--- Given passage ---
┄┄┄┄┄┄┄┄┄┄

There is an online calculator on their Website. Based on an invoice of £50,000 being paid in 90-days, you’d get £42,255 within a few hours and £6,000 when the invoice is paid. This is a total cost of £2,745 – which is just over 5% of the invoice.

One thing you can do is add this onto your quotes and offer 5% discount for 7-day payment. After all, your business is not there to finance your customer’s business.

Remember, payment terms should always be part of the price discussion – if nothing else keep in mind the value of offering credit.

Equity finance

Equity finance is the next funding source.

This is where an investor or a group of investors take a share of the business in return for an investment.

We will look at three types of Equity Funding:

  • Business Angels
  • Crowd Funding
  • Venture Capital

 

A business angel can be an acquaintance, a former employer or someone you’ve found through a Business Angle’s network.

A useful Website is https://www.ukbusinessangelsassociation.org.uk/

Angels are wealthy individuals who invest in start-up and growing businesses. The investment can involve time as well as money, depending upon the investor.

Research by the British Business Angels Association estimates roughly £800m is invested every year. They reviewed 1,080 angel investments and found:

  • Angels lost money in 56% of deals
  • 9% of the deals generated more than 10 times the capital invested
  • The average rate of return for successful deals was 22%

 

Angels typically invest between £10,000 and £750,000. On average, business angels in the UK invest £42,000, and each investor makes around six investments.

┄┄┄┄┄┄┄┄┄┄

Item coordinate data
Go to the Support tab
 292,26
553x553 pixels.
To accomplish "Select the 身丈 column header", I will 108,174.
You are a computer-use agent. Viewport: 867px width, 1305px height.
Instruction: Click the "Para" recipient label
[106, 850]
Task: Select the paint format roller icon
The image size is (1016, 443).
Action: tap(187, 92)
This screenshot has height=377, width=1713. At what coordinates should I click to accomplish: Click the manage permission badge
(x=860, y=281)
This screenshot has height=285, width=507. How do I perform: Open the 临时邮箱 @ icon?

┄┄┄┄┄┄┄┄┄┄

--- Instructions ---
**A)** Quote the stretch of the business funding passage from "One thing you" through "your customer’s business.".
**B)** Name the types of equity funding that the business funding passage says it will look at.
**C)** Decide whether each statement agrees with the business funding passage, and support each answer with the words from the passage that decide it: (i) Business angels lost money in more than half of the deals reviewed. (ii) The average rate of return for successful angel deals was 42%. (iii) Each business angel investor in the UK makes around ten investments.

--- Outputs ---
**A)**
One thing you can do is add this onto your quotes and offer 5% discount for 7-day payment. After all, your business is not there to finance your customer’s business.

**B)** Business Angels, Crowd Funding, Venture Capital

**C)**
(i) Yes: "Angels lost money in 56% of deals"
(ii) No: "The average rate of return for successful deals was 22%"
(iii) No: "each investor makes around six investments"